Hydrococet is a brand-name narcotic opiate drug that is medically prescribed to relieve moderate to severe pain. The generic form of Hydrococet is hydrocodone. This drug can also treat chronic pain and reduce fevers. Hydrococet works on the central nervous system to disrupt pain signals to the brain. A combination of hydrocodone and the analgesic acetaminophen is used to make the drug Hydrocet, also used for moderate pain.
Hydrococet is classified as a Schedule 2 Drug by the DEA. This drug classification has the potential for abuse but also has accepted medical uses for which it is legally sold and prescribed by doctors. These drugs, however, can be extremely addictive. Schedule 2 drugs, such as Hydrococet, also include narcotics such as oxycodone in their class of medicines that have a powerful ability for becoming addictive.
Hydrococet, as one of the brand names for hydrocodone, goes by the same street names as that drug does. Those who become addicted or dependent on Hydrococet know this drug by these slang terms:
Hydrococet is a drug of choice for some because it gives a person the sensations of euphoria and feelings of blissful apathy to things or people around them. Those who become addicted to Hydrococet will often show certain symptoms and signs, but these signs can be difficult to interpret and connect to Hydrococet addiction unless carefully observed over time. The symptoms of Hydrococet dependence and addiction include:
- Distancing oneself from family and friends
- Spending a lot of time alone and isolated
- Using up money more quickly than usual
- Having mood swings
- Looking dazed and confused
- Losing the ability to focus on anything
- Suddenly changing social activities
- Exhibiting strong cravings for Hydrococet and concentrating time and money on getting refills for the drug
History and Trends of Hydrococet
A pharmaceutical company in Germany in the 1920s first formulated Hydrococet. Its generic name is hydrocodone. Today, Hydrococet is often formulated with acetaminophen, to achieve a high-performing narcotic pain reliever. This substance has found its way to being used recreationally and illegally by those seeking a euphoric high when Hydrococet is used at stronger doses than prescribed. It can give users a pleasant numbing and tingling sensation in the body and is highly addictive.
Roughly 4.5 million Americans are addicted to prescription painkillers such as Hydrococet and other narcotic opioids. Addicts will often go “doctor shopping” to gain access to greater and greater doses of the drug. They will obtain a variety of prescriptions by visiting different physicians and getting them filled at different pharmacies.
The side effects of abusing Hydrococet can be painful and very dangerous. Some of the consequences of abusing this drug include:
- Slow heart rate, lowered blood pressure
- Blurred vision
- Ringing in ears
- Nausea and/or vomiting
Hydrococet is one of the painkillers most often being abused in America. It is on a level with oxycodone as being the most abused substance for addict use. In some states, Hydrococet, or hydrocodone, is in front of oxycodone in terms of drug misuse statistics.
Abuse and Addiction
When Hydrococet is used for a long period of time, it can establish a psychological or physical dependence. Those who become physically dependent upon Hydrococet can have dangerous and painful withdrawal symptoms if they stop taking it suddenly.
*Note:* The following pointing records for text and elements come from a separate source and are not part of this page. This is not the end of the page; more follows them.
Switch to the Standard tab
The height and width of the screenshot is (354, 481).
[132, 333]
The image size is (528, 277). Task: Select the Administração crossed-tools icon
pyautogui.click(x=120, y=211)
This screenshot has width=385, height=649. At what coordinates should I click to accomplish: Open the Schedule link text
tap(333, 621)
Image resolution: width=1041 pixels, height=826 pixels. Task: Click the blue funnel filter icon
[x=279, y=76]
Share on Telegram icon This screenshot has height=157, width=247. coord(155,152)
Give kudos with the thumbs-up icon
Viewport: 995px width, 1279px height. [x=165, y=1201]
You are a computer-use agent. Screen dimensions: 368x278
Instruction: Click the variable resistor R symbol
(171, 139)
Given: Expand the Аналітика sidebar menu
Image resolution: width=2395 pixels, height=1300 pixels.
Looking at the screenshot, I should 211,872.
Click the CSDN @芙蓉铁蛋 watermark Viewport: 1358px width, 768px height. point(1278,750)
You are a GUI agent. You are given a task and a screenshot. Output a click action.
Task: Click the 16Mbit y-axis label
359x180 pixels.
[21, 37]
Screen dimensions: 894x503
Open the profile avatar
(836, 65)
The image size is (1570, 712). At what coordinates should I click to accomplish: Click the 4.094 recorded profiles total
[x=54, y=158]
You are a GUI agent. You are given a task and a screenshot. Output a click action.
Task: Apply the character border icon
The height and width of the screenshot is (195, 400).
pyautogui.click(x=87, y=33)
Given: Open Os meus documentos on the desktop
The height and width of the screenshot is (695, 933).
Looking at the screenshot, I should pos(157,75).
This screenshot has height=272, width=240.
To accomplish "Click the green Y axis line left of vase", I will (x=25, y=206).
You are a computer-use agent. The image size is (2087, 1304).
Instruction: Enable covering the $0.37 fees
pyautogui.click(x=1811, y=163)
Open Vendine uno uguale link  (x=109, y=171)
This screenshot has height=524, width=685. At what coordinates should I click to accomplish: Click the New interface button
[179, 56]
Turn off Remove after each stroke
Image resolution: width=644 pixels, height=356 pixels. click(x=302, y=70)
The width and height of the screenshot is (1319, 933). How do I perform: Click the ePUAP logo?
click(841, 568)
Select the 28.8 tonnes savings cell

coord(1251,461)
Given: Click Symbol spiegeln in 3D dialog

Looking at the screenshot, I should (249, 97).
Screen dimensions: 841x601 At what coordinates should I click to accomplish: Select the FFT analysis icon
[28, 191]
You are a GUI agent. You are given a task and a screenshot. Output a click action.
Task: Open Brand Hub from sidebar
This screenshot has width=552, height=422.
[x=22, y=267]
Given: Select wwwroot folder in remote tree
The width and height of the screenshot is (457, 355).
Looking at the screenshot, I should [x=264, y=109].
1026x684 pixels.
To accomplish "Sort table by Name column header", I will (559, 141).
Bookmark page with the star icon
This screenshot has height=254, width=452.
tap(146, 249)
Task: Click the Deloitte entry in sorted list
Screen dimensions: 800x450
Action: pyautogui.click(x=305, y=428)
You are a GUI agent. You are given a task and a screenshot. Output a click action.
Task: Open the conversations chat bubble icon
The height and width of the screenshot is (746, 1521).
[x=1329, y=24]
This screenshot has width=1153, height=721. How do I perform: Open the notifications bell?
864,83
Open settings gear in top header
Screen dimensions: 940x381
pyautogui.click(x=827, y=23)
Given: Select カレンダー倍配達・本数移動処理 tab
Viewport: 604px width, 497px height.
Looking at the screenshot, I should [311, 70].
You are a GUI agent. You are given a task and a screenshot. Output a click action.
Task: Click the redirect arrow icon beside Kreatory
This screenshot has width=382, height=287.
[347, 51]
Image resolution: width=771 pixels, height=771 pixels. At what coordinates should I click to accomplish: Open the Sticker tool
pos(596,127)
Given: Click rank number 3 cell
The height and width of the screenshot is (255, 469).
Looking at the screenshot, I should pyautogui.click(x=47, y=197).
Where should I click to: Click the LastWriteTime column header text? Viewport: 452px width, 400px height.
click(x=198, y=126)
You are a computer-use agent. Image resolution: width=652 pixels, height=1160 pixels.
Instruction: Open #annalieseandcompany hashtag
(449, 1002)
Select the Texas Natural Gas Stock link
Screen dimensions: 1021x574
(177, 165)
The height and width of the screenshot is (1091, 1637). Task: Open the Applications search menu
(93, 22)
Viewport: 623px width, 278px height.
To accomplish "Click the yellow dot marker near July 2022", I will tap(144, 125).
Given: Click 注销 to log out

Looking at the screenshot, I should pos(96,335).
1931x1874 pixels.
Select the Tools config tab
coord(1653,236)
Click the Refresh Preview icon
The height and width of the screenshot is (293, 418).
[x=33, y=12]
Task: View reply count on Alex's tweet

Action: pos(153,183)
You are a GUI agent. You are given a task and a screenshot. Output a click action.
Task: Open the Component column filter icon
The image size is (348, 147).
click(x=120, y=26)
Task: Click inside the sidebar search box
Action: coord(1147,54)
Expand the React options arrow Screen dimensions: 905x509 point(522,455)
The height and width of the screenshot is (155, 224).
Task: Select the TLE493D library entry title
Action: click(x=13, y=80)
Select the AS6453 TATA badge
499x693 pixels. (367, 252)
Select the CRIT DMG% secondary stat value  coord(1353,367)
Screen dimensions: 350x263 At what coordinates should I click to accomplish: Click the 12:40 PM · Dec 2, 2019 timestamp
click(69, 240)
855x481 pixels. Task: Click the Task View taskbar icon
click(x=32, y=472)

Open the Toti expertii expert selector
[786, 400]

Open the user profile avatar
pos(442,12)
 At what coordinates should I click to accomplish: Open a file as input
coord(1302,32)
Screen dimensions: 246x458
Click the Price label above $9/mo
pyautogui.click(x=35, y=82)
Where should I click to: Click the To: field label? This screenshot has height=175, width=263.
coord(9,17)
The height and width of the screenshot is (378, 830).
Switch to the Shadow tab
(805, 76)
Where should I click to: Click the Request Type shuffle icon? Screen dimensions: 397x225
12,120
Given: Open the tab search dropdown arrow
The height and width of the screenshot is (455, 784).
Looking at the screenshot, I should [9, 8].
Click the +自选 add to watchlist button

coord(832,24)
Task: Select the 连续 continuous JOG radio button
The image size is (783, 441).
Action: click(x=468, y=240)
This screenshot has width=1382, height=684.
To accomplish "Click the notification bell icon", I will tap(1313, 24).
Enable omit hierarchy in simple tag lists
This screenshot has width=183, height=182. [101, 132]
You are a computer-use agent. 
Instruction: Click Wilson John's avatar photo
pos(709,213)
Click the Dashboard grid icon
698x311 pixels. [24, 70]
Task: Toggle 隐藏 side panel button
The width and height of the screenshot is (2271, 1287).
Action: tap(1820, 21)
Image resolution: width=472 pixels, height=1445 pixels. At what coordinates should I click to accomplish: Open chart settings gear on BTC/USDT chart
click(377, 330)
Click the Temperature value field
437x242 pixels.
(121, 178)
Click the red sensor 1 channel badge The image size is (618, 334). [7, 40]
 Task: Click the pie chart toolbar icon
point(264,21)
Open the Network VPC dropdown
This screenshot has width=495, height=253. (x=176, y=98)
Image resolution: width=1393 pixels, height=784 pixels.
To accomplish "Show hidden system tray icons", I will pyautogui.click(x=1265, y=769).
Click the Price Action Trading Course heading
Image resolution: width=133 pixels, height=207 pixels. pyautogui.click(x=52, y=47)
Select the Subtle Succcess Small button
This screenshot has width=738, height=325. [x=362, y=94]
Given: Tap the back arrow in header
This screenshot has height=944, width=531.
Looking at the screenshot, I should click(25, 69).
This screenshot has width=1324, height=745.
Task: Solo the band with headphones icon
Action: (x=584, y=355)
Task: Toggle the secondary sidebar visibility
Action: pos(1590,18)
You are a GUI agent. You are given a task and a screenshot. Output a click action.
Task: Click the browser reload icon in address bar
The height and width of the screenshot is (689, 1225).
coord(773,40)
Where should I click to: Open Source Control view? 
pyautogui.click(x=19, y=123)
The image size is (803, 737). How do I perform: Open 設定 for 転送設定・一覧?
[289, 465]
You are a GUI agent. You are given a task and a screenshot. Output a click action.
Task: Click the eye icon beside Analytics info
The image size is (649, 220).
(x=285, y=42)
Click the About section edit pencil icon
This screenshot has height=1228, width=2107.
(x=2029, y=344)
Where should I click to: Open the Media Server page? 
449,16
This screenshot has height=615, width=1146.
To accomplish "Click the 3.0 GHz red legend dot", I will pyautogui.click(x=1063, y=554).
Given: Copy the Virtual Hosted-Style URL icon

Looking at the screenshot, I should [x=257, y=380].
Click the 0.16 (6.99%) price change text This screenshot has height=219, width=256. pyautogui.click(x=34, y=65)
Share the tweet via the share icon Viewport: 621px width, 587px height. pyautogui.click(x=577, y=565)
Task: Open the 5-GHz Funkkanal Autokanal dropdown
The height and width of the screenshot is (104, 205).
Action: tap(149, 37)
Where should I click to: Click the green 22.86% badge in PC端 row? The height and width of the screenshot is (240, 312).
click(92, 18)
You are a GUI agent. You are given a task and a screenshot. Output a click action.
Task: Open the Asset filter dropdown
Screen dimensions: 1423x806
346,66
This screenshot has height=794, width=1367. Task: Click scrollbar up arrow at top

The effects of Hydrococet abuse are such that the relief from pain that the drug offers may lead the body to alter how it processes the drug. A person may believe that their body definitely requires the drug in order to get through any particular day, even if pain is not present. When a person realizes they need a higher and stronger dose in order to feel the initial effects they first experienced when taking Hydrococet, they may increase this initial dosage, leading to the possibility of addiction and abuse.
There are programs available for recovery from Hydrococet addiction. Residential or outpatient programs exist to help those who have developed a serious dependency upon this drug. In a residential rehab program, patients live at the facility for the program’s duration, which can be anywhere from 28 to 90 days. An outpatient rehab treatment program lets patients live at home during treatment, coming into the facility for counseling and different programs such as group therapy.
The isolated environment of a residential program is most effective for those addicted to Hydrococet. This allows them to focus solely upon recovery without distractions and gives them the ability to deal effectively with withdrawal symptoms.
Usually, medical professionals are on staff at both treatment center types to alleviate withdrawal symptoms while the body detoxifies from stopping Hydrococet intake. These withdrawal symptoms can include painful muscle aches and the inability to sleep. The average stay at an inpatient detox center is 30 days, though some may need longer periods for severe addictions, with 90 days being the optimal for maintaining sobriety.